Tirante el Blanco y Los siete libros de Diana


Otros de los pocos libros de don Quijote que se salvaron de la quema fueron Tirante el Blanco de Joanot Martorell y La Diana de Jorge de Montemayor. Así lo dice el capítulo sexto de “El ingenioso hidalgo…”

"Y, sin querer cansarse más en leer libros de caballerías, mandó al ama que tomase todos los grandes y diese con ellos en el corral. (…) Por tomar muchos juntos, se le cayó uno a los pies del barbero, que le tomó gana de ver de quién era, y vio que decía Historia del famoso caballero Tirante el Blanco.

—¡Válame Dios —dijo el cura, dando una gran voz—, que aquí esté Tirante el Blanco! Dádmele acá, compadre, que hago cuenta que he hallado en él un tesoro de contento y una mina de pasatiempos. Aquí está don Quirieleisón de Montalbán, valeroso caballero, y su hermano Tomás de Montalbán, y el caballero Fonseca, con la batalla que el valiente de Tirante hizo con el alano, y las agudezas de la doncella Placerdemivida, con los amores y embustes de la viuda Reposada, y la señora Emperatriz, enamorada de Hipólito, su escudero. Dígoos verdad, señor compadre, que por su estilo es este el mejor libro del mundo: aquí comen los caballeros, y duermen y mueren en sus camas, y hacen testamento antes de su muerte, con estas cosas de que todos los demás libros deste género carecen. Con todo eso, os digo que merecía el que le compuso, pues no hizo tantas necedades de industria, que le echaran a galeras por todos los días de su vida. Llevadle a casa y leedle, y veréis que es verdad cuanto dél os he dicho.

—Así será —respondió el barbero—, pero ¿qué haremos destos pequeños libros que quedan?

—Estos —dijo el cura— no deben de ser de caballerías, sino de poesía.

Y abriendo uno vio que era La Diana de Jorge de Montemayor, y dijo, creyendo que todos los demás eran del mesmo género:

—Estos no merecen ser quemados, como los demás, porque no hacen ni harán el daño que los de caballerías han hecho, que son libros de entretenimiento sin perjuicio de tercero.

—¡Ay, señor! —dijo la sobrina—, bien los puede vuestra merced mandar quemar como a los demás, porque no sería mucho que, habiendo sanado mi señor tío de la enfermedad caballeresca, leyendo estos se le antojase de hacerse pastor y andarse por los bosques y prados cantando y tañendo, y, lo que sería peor, hacerse poeta, que según dicen es enfermedad incurable y pegadiza."

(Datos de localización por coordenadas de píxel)
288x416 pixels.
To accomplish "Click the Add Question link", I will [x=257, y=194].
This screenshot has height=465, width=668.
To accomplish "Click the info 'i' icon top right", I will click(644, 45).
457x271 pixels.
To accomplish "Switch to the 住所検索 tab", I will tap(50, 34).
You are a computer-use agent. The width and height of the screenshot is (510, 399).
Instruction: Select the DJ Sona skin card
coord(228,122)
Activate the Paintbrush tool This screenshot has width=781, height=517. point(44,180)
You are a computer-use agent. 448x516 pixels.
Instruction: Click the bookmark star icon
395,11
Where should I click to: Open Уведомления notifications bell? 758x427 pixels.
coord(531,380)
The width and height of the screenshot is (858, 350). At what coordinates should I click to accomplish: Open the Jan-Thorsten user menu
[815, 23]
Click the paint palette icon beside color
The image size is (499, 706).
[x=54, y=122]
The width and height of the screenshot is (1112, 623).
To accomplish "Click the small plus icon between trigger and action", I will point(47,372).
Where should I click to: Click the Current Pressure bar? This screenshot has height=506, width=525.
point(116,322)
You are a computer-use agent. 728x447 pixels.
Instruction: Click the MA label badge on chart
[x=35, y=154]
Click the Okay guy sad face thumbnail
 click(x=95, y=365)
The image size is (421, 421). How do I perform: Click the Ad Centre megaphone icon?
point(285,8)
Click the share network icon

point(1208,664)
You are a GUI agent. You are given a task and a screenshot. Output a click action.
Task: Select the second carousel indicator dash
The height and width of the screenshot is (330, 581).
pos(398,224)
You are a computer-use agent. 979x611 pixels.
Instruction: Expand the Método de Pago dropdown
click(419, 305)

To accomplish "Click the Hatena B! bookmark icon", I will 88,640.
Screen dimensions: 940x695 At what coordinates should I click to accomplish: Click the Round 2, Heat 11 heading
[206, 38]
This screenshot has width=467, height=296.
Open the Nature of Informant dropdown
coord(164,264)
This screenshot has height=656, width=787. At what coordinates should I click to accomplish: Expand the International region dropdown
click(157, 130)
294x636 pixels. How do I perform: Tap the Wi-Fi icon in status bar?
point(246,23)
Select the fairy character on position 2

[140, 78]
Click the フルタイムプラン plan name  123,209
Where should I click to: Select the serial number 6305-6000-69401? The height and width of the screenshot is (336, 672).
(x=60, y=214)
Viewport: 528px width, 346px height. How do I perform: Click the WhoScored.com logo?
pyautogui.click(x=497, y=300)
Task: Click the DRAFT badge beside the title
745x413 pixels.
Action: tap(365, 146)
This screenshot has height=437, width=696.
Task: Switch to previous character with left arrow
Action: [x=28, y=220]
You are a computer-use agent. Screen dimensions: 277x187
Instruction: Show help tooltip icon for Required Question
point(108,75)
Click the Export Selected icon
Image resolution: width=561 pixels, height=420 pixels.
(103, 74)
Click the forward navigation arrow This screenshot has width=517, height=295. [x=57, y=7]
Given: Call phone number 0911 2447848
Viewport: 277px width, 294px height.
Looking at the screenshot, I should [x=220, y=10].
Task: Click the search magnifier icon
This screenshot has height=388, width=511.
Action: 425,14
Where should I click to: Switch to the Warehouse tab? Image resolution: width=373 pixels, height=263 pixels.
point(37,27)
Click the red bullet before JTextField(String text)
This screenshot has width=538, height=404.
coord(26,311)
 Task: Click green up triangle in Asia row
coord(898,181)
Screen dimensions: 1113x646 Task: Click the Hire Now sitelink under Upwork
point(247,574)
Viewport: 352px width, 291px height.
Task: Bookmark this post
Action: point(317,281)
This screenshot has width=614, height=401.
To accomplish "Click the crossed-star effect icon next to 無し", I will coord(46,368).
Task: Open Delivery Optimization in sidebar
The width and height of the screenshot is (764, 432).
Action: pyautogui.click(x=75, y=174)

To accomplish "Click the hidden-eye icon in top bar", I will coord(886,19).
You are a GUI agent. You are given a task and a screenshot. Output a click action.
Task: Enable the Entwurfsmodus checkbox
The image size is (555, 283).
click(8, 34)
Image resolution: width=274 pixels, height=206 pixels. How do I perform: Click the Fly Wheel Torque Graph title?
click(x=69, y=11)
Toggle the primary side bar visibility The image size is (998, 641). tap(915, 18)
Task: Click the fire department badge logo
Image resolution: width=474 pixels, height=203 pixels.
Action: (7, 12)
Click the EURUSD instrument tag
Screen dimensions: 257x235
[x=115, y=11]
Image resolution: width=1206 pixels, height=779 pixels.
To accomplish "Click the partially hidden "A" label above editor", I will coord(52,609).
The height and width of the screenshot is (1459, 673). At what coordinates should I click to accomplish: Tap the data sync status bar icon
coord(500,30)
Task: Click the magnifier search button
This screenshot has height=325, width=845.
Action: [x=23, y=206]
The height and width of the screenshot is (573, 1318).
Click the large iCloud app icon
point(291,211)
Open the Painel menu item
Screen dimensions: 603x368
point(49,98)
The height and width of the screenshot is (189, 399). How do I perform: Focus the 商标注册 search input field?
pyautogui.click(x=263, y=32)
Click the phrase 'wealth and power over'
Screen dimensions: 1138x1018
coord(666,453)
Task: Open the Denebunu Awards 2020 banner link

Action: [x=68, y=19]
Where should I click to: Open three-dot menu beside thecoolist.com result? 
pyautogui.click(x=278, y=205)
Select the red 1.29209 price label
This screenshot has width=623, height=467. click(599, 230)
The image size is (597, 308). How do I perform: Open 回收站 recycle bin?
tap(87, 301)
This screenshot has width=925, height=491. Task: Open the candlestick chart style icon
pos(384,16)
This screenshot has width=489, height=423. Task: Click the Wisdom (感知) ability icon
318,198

## EJERCICIOS
**1)** Enumera las cosas que, según el cura, hacen los caballeros en Tirante el Blanco y de las que carecen los demás libros del género, de acuerdo con el fragmento sobre Tirante el Blanco y La Diana.
**2)** Cita del fragmento sobre Tirante el Blanco y La Diana todo lo que va desde "Y abriendo uno" hasta "perjuicio de tercero.", sin cambiar nada.
Los datos no intervienen en estos ejercicios.

## SOLUCIONES
**1)**
- Comen.
- Duermen.
- Mueren en sus camas.
- Hacen testamento antes de su muerte.

**2)**
Y abriendo uno vio que era La Diana de Jorge de Montemayor, y dijo, creyendo que todos los demás eran del mesmo género:

—Estos no merecen ser quemados, como los demás, porque no hacen ni harán el daño que los de caballerías han hecho, que son libros de entretenimiento sin perjuicio de tercero.